What they do have is us by the balls, and they ensure the status quo by squeezing.

A London subway fair about $6, or highest in the world. NYC, by comparison, recently raised itself to $2 which takes you from Manhattan to Brooklyn faster than any taxi, which we did couple weeks ago. Boris needs to sort himself out and this a first major test - the strike costing London £85MM a day, according to the Evening Standard, and way more in grief and aggravation.

Today's mess made worse given England's World Cup Qualifier against Andorra (first half score: 3-nil England; Rooney 2+Lampard 1)(did you know Andorra has the highest life expectancy in the world at 85?).

So, chaos on the streets and Sonnet avoids it by jogging. If we all do so, the industrial action could become a blessing.

Sunday, June 7

Larry And Diane


Larry and Diane walk down the "isle" and I note the petals, gently laid by cousin Jake and Madeleine, who took her responsibility seriously wearing her new dress. Given how fast she grows, this will probably be its only showing.
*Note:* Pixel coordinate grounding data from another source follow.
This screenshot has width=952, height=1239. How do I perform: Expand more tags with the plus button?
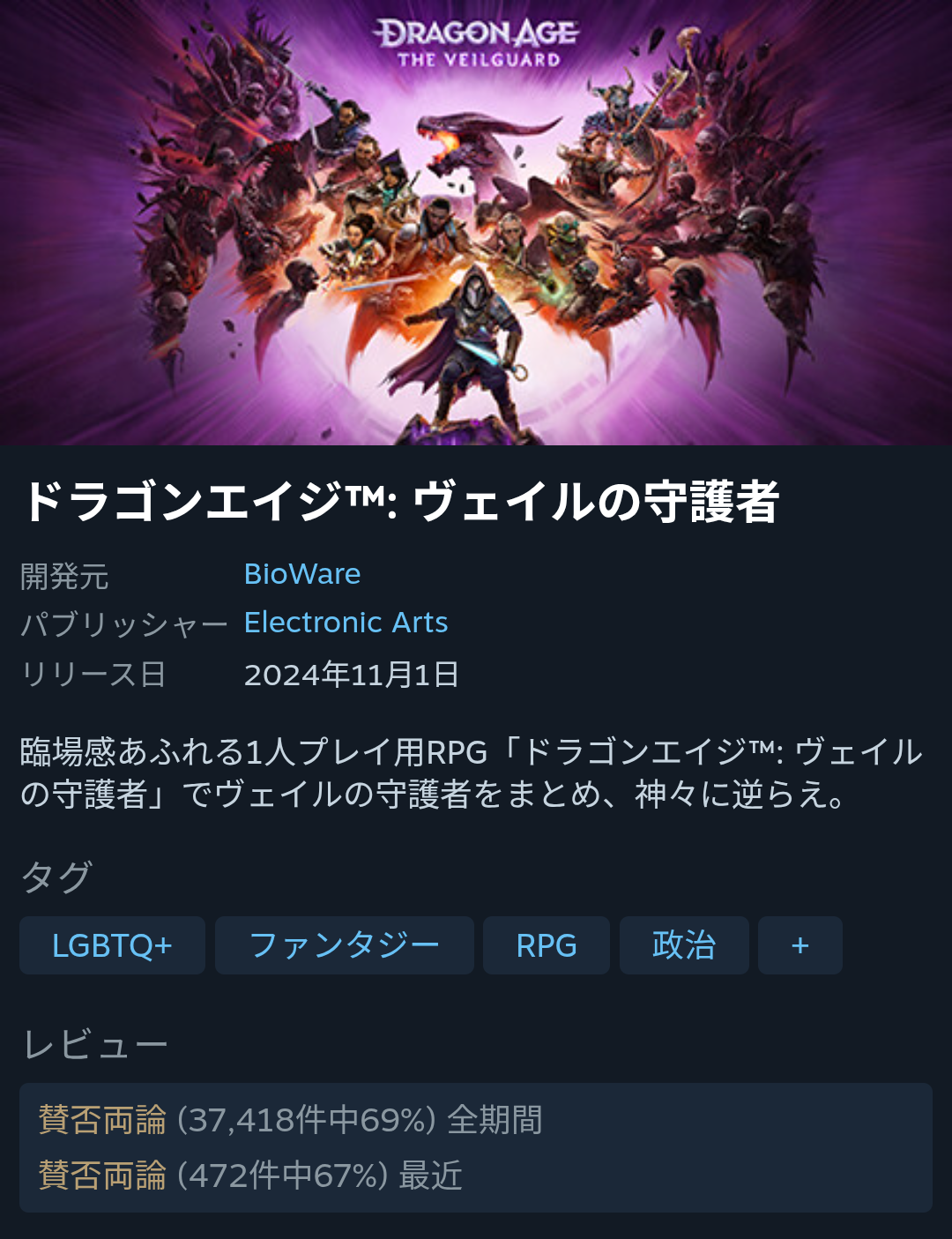pos(800,945)
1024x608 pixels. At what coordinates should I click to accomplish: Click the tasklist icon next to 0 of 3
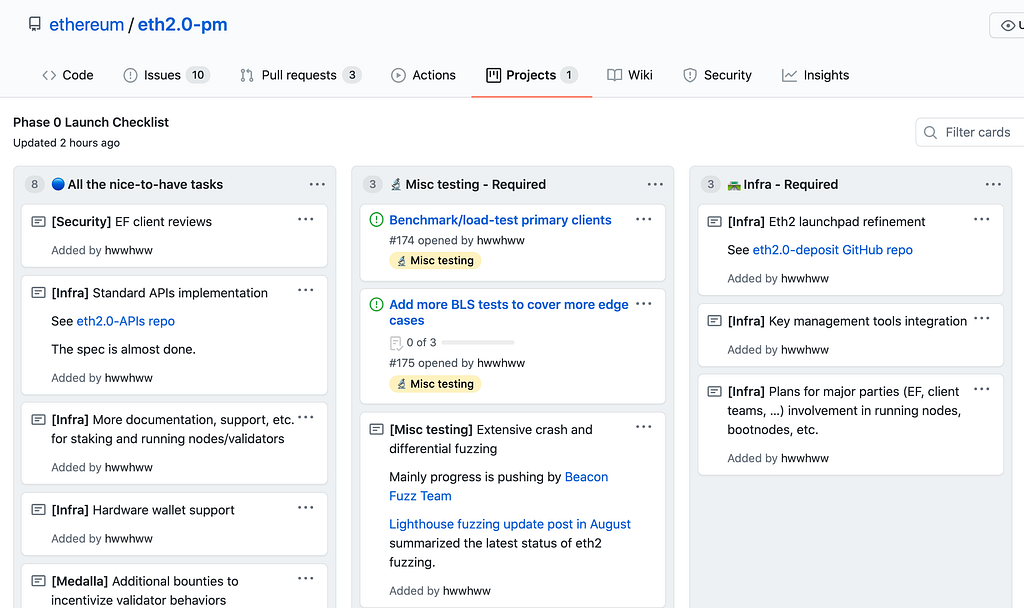pos(396,343)
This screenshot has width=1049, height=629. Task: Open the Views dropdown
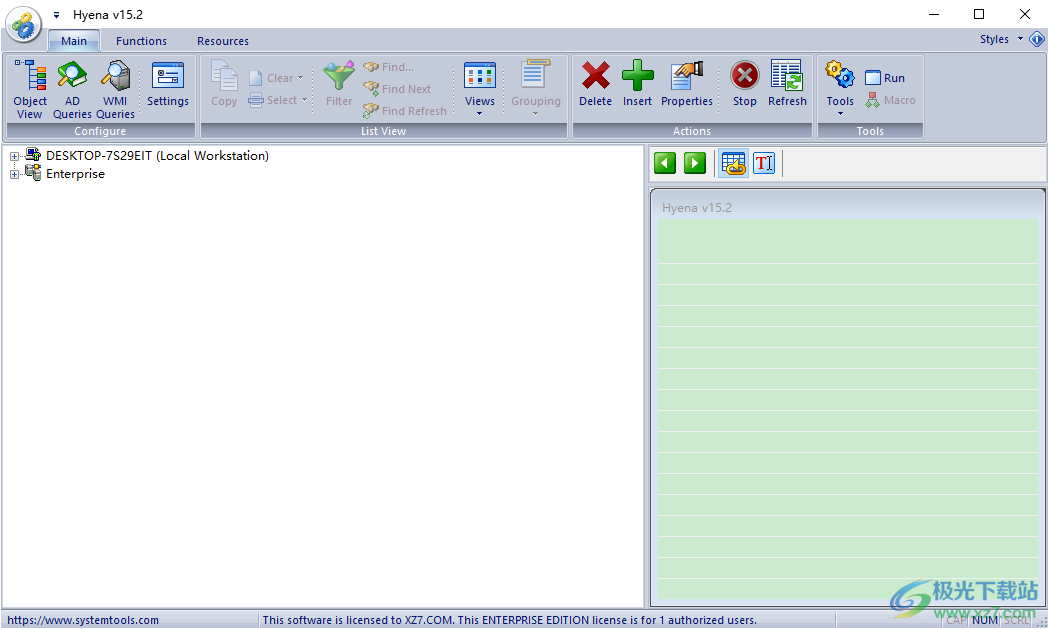(x=480, y=88)
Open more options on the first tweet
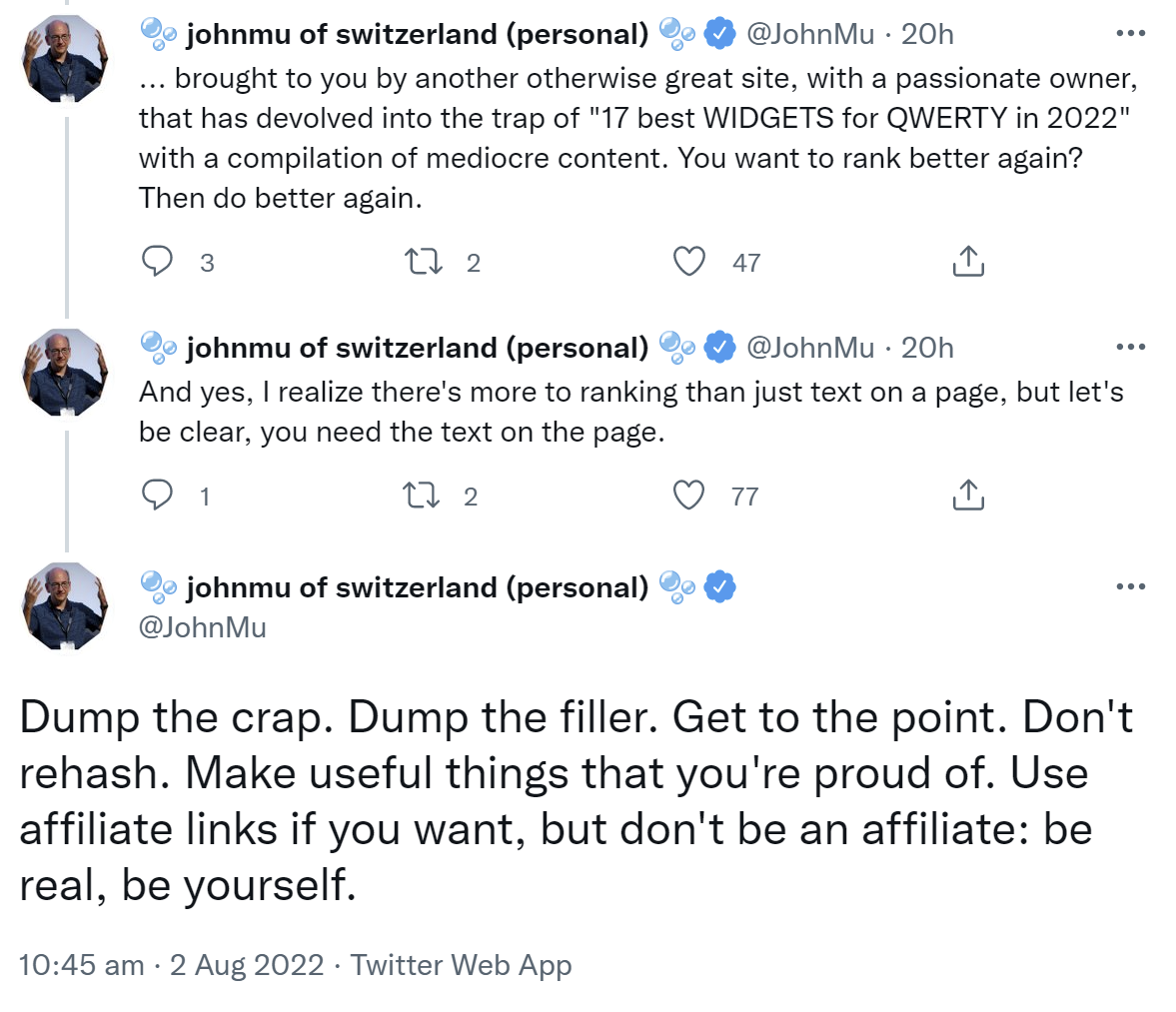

The last time Larry made the stroll with Susan in July, 2002. Can it really be seven years already? No doubt, he is a proud father and everything around us attest to Larry and Marcia's parenting skills.

So we are back to London Monday morning greeted by Natasha and powering through jet-lag. Been here before. I have plenty of work catch-up and Sonnet groans: "Opinions Day" when the museum open once a month to the general public who introduce their various treasures to the curators for an opinion (NB this is not a value-appraisal). Somewhere inside Sonnet's job there is a New Yorker story waiting to be written. Our Big Trauma upon re-entry Madeleine's toy bag left on the plane. These include
a penguin, 'Tuddles,' 'Tyson, who is my second favorite,' a goat a tiny bird "which was already broken," a small turtle and a leapard. I dutifully head to BA's baggage retrieval and fill out a claim: "lost stuffed animals." When BA learns that a tearful seven year old involved, they crack into action and I imagine ten beefy guys scouring every plane at Heathrow. At least I hope so as Madeleine's sorrow genuine and my heart breaks - these lost guys her friends who have been with her in some cases for many years. Finger's crossed.

Eitan: "I'm getting a gold fish, a parrot and a hamster when I turn 11."

Madeleine: "Eitan, you can't have all of them!"


I ask: your favorite part of the holiday?

Madeleine: "I can't choose."

Eitan: "Being in CT and swimming in the lake and water tubing, the Yankees game and Vermont."

Sonnet: "The last night on the dance floor with the whole family."